### DOCUMENT TEXT
On Fri, Sep 15, 2023 at 04:41:20AM -0300, Leonardo Bras wrote:
Other than that, all I can think of is removing the features from guest:
As you commented, there may be some features that would not be a problem to be removed, and also there may be features which are not used by the workload, and could be removed. But this would depend on the feature, and the workload, beind a custom solution for every case.
Yes, the "fixup back" should be refined to pointed and verified cases.
For this (removing guest features), from kernel side, I would suggest using SystemTap (and eBPF, IIRC). The procedures should be something like:
- Try to migrate VM from host with older kernel: fail
- Look at qemu error, which features are missing?
- Are those features safely removable from guest ?
- If so, get an SystemTap / eBPF script masking out the undesired bits.
- Try the migration again, it should succeed.
IIRC, this could also be done in qemu side, with a custom qemu:
- Try to migrate VM from host with older kernel: fail
- Look at qemu error, which features are missing?
- Are those features safely removable from guest ?
- If so, get a custom qemu which mask-out the desired flags before the VM starts
- Live migrate (can be inside the source host) to the custom qemu
- Live migrate from custom qemu to target host.
- The custom qemu could be on a auxiliary host, and used only for this
Yes, it's hard, takes time, and may not solve every case, but it gets a higher chance of the VM surviving in the long run.
Thank you for taking the time to throughly consider the issue and suggest some ways out - I really appreciate it.
But keep in mind this is a hack. Taking features from a live guest is not supported in any way, and has a high chance of crashing the VM.
OK - if there's no interest in the below, I will not push for including this patch in the kernel tree any longer. I do think the specific case below is what a vast majority of KVM users will struggle with in the near future, though:
I have a test environment with Broadwell-based (have only AVX-256) guests running under Skylake (PKRU, AVX512, ...) hypervisors.
I added some pr_debug statements to a guest kernel running under a hypervisor, with said hypervisor containing neither your nor my patches, and printed the guests view of `fpu_kernel_cfg.max_features` at boot. It was 0x7, or: XFEATURE_MASK_FP, XFEATURE_MASK_SSE, XFEATURE_MASK_YMM
Thus, I'm pretty sure that all that's happening here is that the guest's FP context is having PKRU/ZMM. saved and restored needlessly by the hypervisor. Stripping it on a live-migration does not seem to have any ill-effects in all the testing I have done.
Cheers, Tyler

### TASK TO COMPLETE
Return the part of the KVM live-migration thread between "OK - if there's" and "AVX512, ...) hypervisors.", inclusive, copied word for word.

### RAW RECORDS
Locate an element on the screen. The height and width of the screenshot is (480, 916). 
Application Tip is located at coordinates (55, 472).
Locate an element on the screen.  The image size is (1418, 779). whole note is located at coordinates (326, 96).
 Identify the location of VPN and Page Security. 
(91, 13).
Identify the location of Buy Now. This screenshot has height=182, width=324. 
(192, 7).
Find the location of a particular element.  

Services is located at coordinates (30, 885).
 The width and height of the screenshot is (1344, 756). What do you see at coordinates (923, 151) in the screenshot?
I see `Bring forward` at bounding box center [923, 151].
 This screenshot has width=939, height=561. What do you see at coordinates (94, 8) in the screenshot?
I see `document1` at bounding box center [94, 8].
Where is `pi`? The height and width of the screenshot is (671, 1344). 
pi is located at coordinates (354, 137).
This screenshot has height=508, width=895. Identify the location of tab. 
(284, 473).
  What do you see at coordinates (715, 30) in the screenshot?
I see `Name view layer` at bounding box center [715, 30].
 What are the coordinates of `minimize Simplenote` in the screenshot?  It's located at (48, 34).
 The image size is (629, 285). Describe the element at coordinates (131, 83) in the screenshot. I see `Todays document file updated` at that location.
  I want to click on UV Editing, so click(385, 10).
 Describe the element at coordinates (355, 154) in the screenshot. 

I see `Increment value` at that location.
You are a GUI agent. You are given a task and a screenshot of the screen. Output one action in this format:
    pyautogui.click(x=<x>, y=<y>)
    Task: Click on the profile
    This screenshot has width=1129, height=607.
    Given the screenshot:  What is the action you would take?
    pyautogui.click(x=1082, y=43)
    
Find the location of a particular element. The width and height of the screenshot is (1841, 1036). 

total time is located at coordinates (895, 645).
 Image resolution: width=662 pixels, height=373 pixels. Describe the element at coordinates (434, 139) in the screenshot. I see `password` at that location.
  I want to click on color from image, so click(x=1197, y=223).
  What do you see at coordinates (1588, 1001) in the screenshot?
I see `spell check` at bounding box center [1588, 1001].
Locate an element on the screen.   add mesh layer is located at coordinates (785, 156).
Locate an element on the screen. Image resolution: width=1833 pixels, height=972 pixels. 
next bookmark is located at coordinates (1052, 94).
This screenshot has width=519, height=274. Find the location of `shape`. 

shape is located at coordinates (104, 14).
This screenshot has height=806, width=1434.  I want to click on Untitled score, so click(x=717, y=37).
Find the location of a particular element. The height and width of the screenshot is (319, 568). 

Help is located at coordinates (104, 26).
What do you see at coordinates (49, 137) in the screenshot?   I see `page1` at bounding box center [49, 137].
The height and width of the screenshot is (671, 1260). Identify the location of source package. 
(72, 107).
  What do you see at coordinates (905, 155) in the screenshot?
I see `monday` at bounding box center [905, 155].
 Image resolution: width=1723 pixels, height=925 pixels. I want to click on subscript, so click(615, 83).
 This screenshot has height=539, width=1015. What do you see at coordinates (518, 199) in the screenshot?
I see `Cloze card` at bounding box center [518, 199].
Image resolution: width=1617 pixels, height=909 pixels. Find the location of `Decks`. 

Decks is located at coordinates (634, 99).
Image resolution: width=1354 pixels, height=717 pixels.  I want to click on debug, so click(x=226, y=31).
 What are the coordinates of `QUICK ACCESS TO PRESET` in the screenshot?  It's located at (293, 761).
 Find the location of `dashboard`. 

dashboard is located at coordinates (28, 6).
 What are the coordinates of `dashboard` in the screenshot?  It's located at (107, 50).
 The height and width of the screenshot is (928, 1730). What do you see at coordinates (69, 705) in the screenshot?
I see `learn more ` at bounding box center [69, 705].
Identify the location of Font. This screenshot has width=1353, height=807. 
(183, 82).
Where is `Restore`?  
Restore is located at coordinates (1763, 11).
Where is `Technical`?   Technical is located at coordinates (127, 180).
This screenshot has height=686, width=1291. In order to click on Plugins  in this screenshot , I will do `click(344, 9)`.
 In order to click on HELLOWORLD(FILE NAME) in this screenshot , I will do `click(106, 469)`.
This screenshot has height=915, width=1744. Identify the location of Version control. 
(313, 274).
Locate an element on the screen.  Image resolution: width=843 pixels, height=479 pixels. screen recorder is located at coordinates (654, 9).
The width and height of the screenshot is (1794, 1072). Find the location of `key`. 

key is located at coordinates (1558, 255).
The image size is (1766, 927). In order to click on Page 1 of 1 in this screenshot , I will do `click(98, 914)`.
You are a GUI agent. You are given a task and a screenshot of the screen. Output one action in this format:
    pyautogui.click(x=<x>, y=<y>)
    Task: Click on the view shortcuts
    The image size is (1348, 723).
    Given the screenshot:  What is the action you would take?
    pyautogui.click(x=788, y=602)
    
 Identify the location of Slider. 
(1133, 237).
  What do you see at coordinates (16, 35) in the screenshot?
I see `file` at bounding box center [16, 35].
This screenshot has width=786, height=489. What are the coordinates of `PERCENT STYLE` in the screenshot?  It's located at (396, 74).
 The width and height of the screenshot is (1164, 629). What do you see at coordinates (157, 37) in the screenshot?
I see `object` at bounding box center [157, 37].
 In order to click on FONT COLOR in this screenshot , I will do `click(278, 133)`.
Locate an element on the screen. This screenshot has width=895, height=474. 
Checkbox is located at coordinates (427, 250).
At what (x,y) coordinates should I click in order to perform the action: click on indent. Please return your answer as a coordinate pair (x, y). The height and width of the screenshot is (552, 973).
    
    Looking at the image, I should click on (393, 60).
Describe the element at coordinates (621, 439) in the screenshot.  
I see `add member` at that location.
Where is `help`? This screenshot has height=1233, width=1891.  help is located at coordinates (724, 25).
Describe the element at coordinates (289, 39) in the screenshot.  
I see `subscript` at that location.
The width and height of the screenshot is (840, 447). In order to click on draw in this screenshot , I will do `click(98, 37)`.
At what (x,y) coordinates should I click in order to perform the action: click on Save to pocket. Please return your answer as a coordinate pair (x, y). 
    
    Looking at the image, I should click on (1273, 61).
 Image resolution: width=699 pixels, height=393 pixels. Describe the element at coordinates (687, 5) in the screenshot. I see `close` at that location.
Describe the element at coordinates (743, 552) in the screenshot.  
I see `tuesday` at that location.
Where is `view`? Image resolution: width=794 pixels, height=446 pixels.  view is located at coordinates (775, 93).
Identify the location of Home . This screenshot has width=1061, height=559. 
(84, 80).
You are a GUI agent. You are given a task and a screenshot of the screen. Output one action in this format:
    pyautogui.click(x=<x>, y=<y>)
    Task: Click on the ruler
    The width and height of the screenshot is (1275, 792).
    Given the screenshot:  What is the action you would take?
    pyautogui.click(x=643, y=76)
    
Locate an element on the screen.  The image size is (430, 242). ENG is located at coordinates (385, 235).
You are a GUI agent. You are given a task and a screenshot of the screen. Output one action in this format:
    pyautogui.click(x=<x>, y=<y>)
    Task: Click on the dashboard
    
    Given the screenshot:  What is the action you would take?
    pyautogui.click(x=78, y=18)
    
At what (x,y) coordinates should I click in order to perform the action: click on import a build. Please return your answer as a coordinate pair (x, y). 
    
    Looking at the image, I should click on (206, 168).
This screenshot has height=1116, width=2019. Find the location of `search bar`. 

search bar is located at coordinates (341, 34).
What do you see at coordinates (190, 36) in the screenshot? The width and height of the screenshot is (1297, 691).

### WRITTEN SOLUTION
OK - if there's no interest in the below, I will not push for including this patch in the kernel tree any longer. I do think the specific case below is what a vast majority of KVM users will struggle with in the near future, though:
I have a test environment with Broadwell-based (have only AVX-256) guests running under Skylake (PKRU, AVX512, ...) hypervisors.